▶ Given data:
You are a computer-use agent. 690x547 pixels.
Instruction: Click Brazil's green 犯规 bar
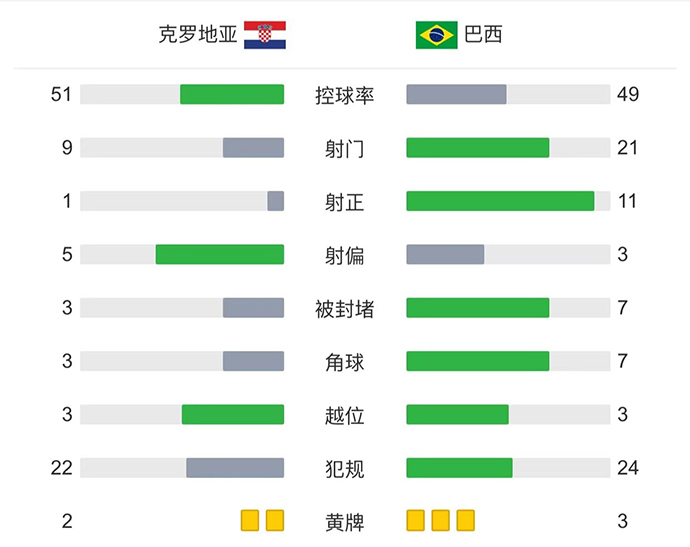459,467
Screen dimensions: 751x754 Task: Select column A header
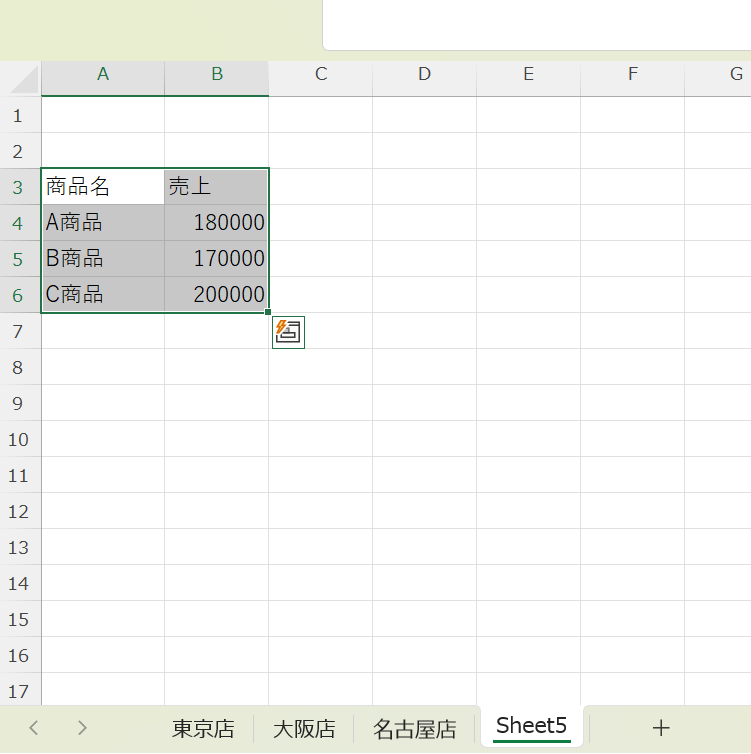[x=103, y=74]
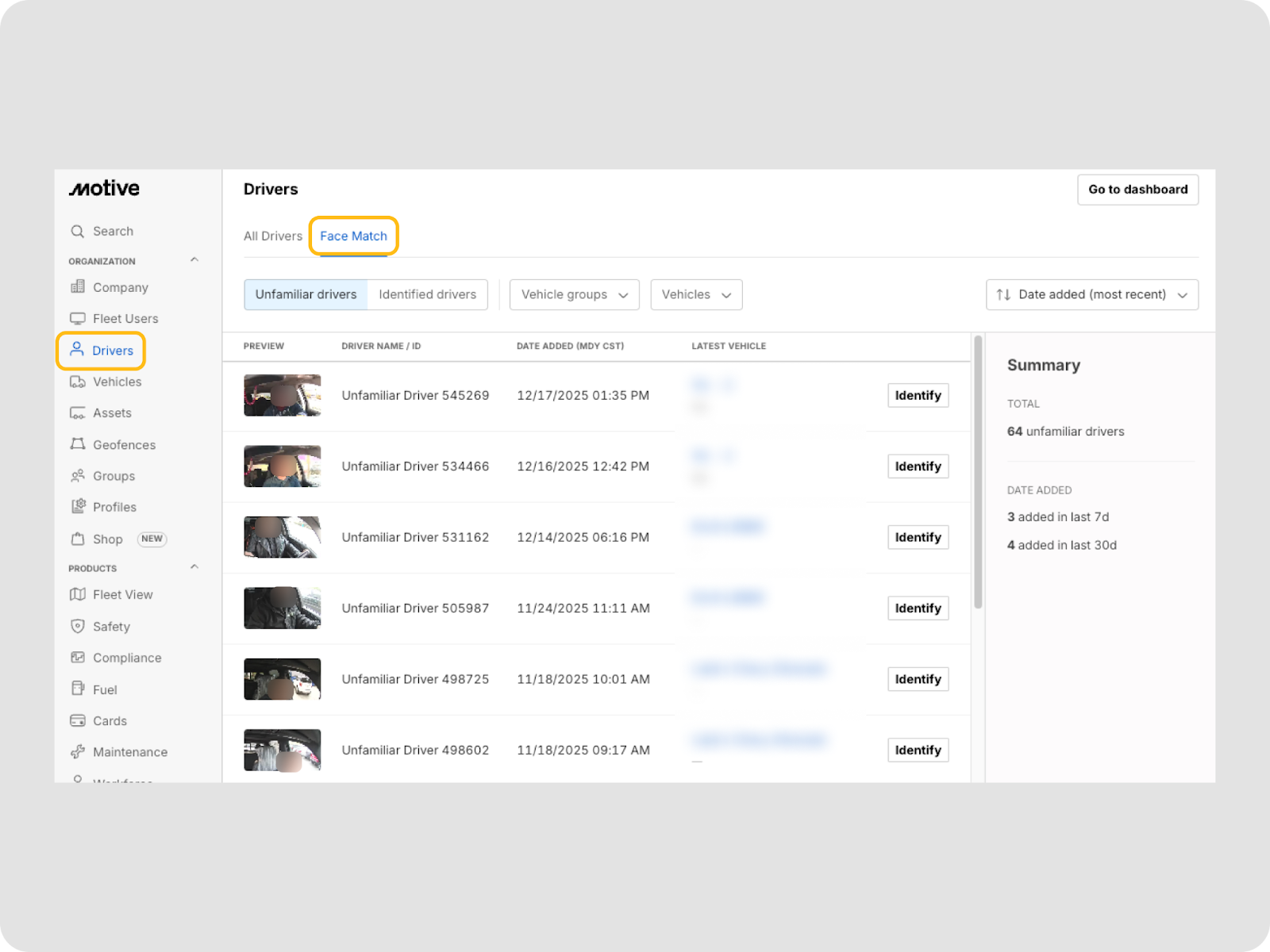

▶ Your assignment:
Your task is to quote exactly the lines from the one with "Instruction: Click Brazil's green 犯规 bar" through the end of the material, both included, without reproducing any pictures.

▶ Solution to this exercise:
Instruction: Click Brazil's green 犯规 bar
459,467
Screen dimensions: 751x754 Task: Select column A header
[x=103, y=74]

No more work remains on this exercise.